**THE PROBLEM:** Reproduce every one of the entries below verbatim, leaving out the pictures.

Stored records:
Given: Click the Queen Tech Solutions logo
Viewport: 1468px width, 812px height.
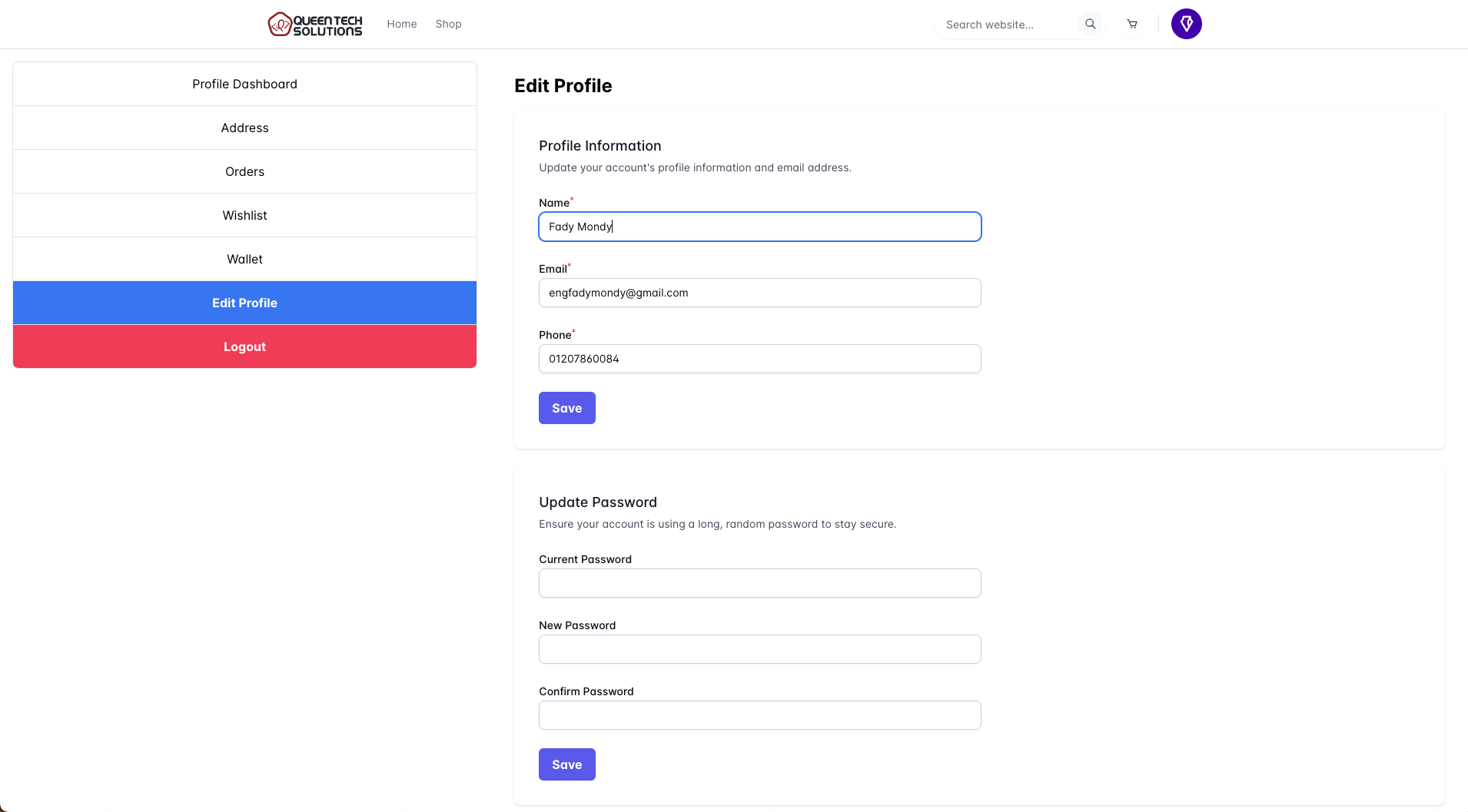Looking at the screenshot, I should pyautogui.click(x=315, y=24).
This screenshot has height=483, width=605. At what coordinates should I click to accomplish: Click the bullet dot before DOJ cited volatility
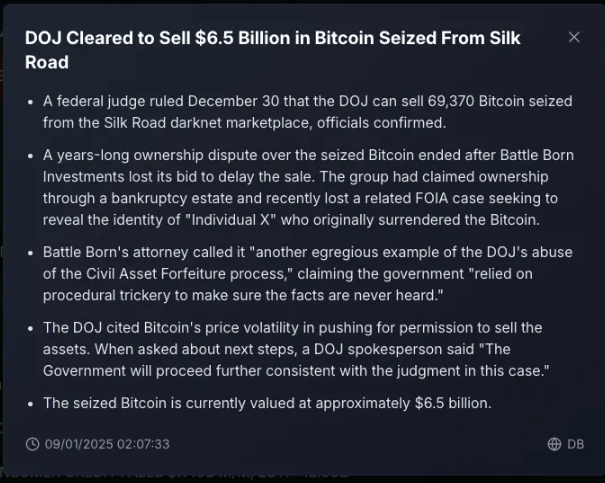click(x=30, y=329)
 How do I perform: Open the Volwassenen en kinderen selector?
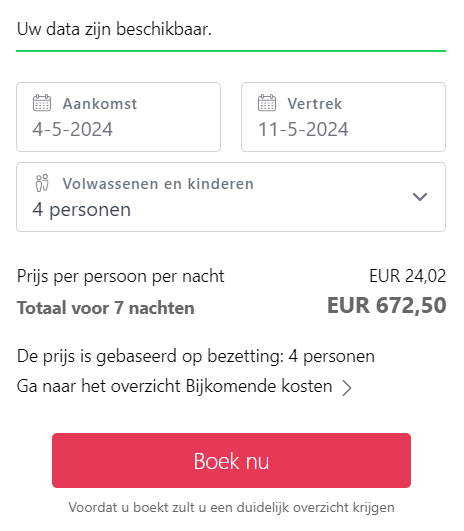click(x=231, y=197)
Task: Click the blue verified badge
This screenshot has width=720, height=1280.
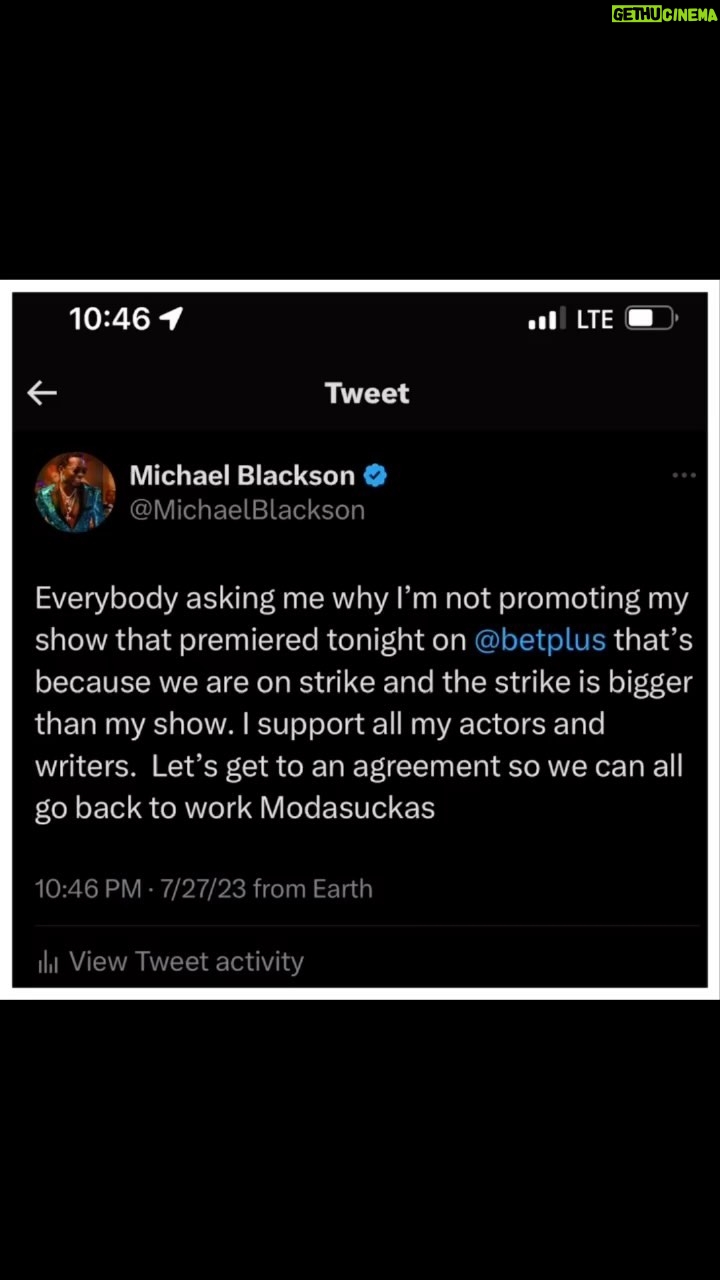Action: point(375,475)
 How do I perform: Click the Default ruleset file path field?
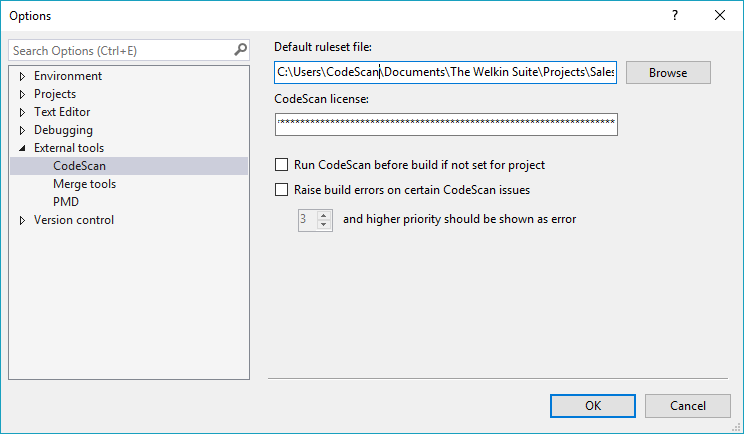click(446, 73)
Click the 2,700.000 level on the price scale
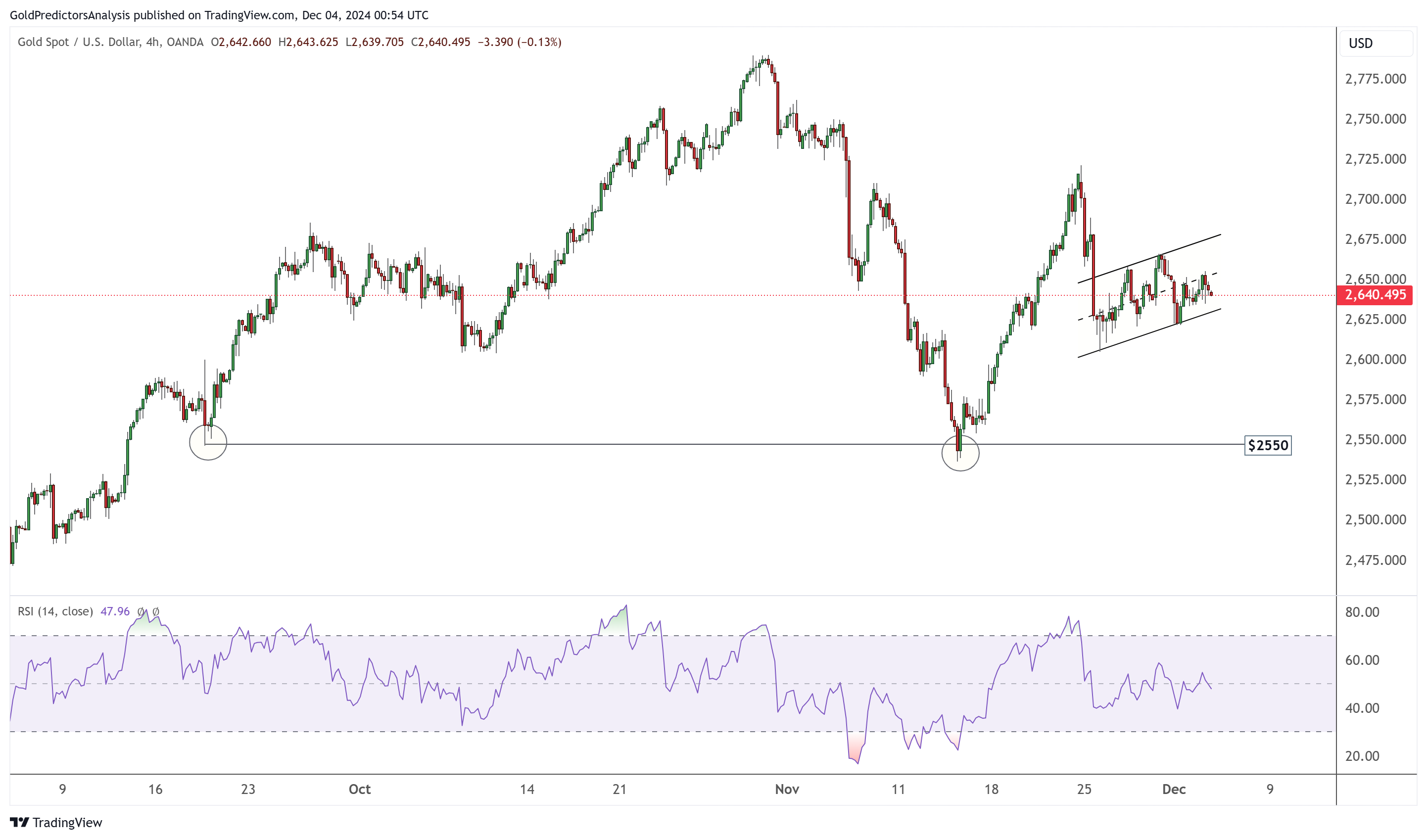The height and width of the screenshot is (840, 1427). [x=1375, y=199]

**ANSWER TO THE TASK:**
Given: Click the Queen Tech Solutions logo
Viewport: 1468px width, 812px height.
Looking at the screenshot, I should pyautogui.click(x=315, y=24).
This screenshot has height=483, width=605. At what coordinates should I click to accomplish: Click the bullet dot before DOJ cited volatility
click(x=30, y=329)
 How do I perform: Open the Volwassenen en kinderen selector?
click(x=231, y=197)
Task: Click the blue verified badge
This screenshot has width=720, height=1280.
Action: point(375,475)
 How do I perform: Click the Default ruleset file path field?
click(446, 73)
Click the 2,700.000 level on the price scale
The height and width of the screenshot is (840, 1427). [x=1375, y=199]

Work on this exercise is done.